- [Passage]

Treating Chronic Fatigue Syndrome

Manage this mysterious malady with medicinal herbs.

| September/October 2003

  • Ashwaganda (Withania somnifera) has anti-inflammatory, antioxidant and immune-boosting properties.
    Steven Foster

Chronic fatigue syndrome (CFS), also known as chronic fatigue immune dysfunction syndrome, bears a striking resemblance to fibromyalgia, a frustrating and debilitating syndrome characterized by musculoskeletal pain and fatigue.

Both CFS and fibromyalgia have substantially overlapping symptom patterns. In fact, many sufferers could properly be diagnosed as having either condition, depending on which specialist gives the diagnosis. Both syndromes are characterized by a broad spectrum of physical and emotional symptoms, and both are increasing rapidly in the population, attracting rising attention from the medical profession.

The reason for this increase remains unclear, but it may be linked to greater levels of stress, reduced sleep and chronic malnutrition in our culture.

What is CFS?

- [Data for review]

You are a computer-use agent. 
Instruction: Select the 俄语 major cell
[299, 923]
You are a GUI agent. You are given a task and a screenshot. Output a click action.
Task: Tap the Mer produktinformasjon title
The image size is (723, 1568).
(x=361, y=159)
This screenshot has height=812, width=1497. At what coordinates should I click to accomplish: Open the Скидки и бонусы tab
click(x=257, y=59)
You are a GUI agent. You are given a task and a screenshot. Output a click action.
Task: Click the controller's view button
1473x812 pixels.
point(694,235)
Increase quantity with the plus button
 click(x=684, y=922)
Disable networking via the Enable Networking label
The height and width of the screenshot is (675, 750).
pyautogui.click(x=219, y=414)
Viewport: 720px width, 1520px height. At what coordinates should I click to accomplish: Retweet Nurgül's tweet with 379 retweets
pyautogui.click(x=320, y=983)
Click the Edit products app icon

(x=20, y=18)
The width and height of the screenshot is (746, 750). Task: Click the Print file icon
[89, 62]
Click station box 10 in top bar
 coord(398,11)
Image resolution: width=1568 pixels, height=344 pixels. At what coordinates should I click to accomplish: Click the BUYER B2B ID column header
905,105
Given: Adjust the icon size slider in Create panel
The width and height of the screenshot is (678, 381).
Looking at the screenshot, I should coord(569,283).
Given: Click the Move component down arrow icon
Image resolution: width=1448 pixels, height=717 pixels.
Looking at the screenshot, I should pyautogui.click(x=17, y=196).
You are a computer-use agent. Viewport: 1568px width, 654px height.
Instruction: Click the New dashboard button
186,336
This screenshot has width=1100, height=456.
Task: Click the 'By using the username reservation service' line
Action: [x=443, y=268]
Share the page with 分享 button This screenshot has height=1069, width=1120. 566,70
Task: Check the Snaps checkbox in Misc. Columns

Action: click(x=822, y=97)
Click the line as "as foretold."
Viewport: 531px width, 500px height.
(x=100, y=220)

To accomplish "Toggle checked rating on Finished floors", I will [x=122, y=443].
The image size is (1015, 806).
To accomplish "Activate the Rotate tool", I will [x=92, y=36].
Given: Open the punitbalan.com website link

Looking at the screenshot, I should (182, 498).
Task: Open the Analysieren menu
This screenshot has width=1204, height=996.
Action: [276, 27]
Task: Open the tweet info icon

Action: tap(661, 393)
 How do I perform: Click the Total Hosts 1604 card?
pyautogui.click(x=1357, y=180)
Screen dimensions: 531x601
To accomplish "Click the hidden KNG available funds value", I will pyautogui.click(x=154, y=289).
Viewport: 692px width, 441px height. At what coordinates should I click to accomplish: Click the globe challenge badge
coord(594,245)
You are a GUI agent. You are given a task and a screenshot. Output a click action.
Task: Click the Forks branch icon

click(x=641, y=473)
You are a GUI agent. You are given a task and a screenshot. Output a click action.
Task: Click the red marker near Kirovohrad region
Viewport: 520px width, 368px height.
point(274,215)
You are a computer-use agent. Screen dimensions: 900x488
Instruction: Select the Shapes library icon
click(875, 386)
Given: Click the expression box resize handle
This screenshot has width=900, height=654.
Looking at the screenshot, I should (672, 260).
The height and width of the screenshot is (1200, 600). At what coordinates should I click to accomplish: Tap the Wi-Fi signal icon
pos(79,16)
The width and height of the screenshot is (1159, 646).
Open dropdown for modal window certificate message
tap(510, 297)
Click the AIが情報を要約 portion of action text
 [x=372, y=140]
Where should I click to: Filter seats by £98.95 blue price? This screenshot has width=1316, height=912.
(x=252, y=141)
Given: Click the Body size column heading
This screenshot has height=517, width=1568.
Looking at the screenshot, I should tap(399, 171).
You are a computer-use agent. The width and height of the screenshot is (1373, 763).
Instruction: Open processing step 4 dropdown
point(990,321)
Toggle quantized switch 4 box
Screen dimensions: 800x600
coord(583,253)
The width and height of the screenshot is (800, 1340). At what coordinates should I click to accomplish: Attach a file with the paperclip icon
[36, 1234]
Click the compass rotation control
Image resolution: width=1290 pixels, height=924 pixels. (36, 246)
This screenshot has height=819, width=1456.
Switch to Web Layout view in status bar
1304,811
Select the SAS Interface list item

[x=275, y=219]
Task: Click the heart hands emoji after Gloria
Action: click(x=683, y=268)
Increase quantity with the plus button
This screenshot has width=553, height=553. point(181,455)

- [Exercise brief]
Answer these questions from the passage on chronic fatigue syndrome:
1. What other name does chronic fatigue syndrome go by?
2. Which three properties does ashwaganda have?
3. Which three factors may be linked to the rise in these syndromes?
The rows above are separate material and have nothing to do with the passage on chronic fatigue syndrome.

- [Task solution]
1. Chronic fatigue immune dysfunction syndrome.
2. Anti-inflammatory, antioxidant and immune-boosting properties.
3. Greater levels of stress, reduced sleep and chronic malnutrition.